CLUTTER CULPRIT
GETTING IN SHAPE
Help!
It's January. The holidays are over. As usual, you've thought about getting into shape as your New Year's resolution, but that's all you've done. So, you're looking at your treadmill. Maybe it's time to shoo off the cat and dust off the cobwebs, or perhaps you could get out your old Jane Fonda exercise videotapes. I think I've still got my Richard Simmons videotape Sweatin'to the Oldies. It's a classic.
I can't tell you anything you don't already know about dieting and exercising but I can help you get ready to take the plunge with suggestions for organizing your food, exercise equipment, and clothes, along with those piles of weight-loss books and articles.
You're ready for a makeover.
Can you do something about it? Sure can! You just need a plan.

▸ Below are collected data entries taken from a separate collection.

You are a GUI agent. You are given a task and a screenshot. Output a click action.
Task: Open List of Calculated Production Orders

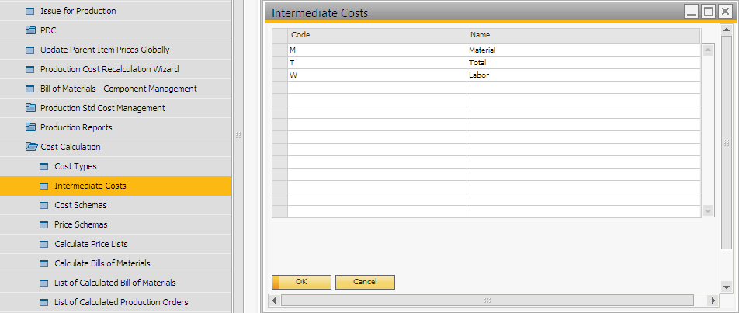[121, 302]
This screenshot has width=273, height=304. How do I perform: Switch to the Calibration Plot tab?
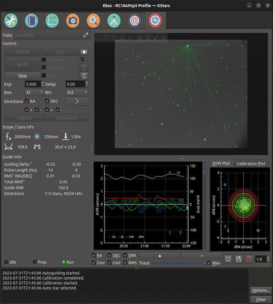(x=251, y=163)
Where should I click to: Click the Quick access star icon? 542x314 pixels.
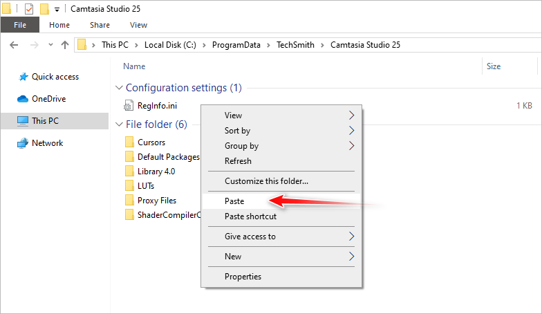pos(23,77)
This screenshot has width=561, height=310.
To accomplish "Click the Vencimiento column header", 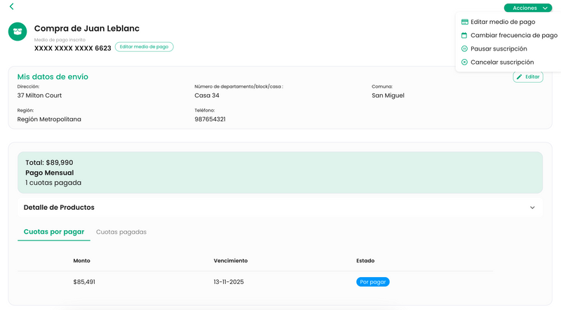I will click(230, 261).
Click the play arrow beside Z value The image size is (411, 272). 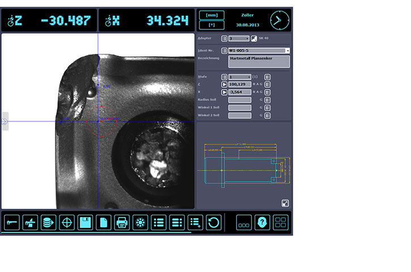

The first part of the plan is SCHEDULE IT.
Check your calendar and figure out how you can fit this project into your busy schedule. For example:
- Monday might be a good time to start sorting through all your nutrition and exercise books and pamphlets while you're listening to music.
- Thursday get all your exercise equipment together.
- This weekend fix up a home gym.
The next part of the plan is ORGANIZE IT.
Follow these three steps to help you get organized:
- Cut way back on the Bad C foods: cake, candy, cheese, chips, colas, cookies, crackers, and (ice) cream.
- Decrease the white foods on your shelves, including bread, potatoes, and rice.
- Restock with lean meat, and the red, green, and yellow vegetables and fruits.
- Place smaller plates, glasses, and serving bowls in front to help with portion control.
- Set up a spot in your kitchen for your daily food checklist, calorie counter, or Weight Watchers Points list
- Keep measuring cups and a food scale handy.
- Put "healthy cooking" cookbooks and low-fat recipes together on a shelf. Stick the dessert and high-fat cookbooks out of sight.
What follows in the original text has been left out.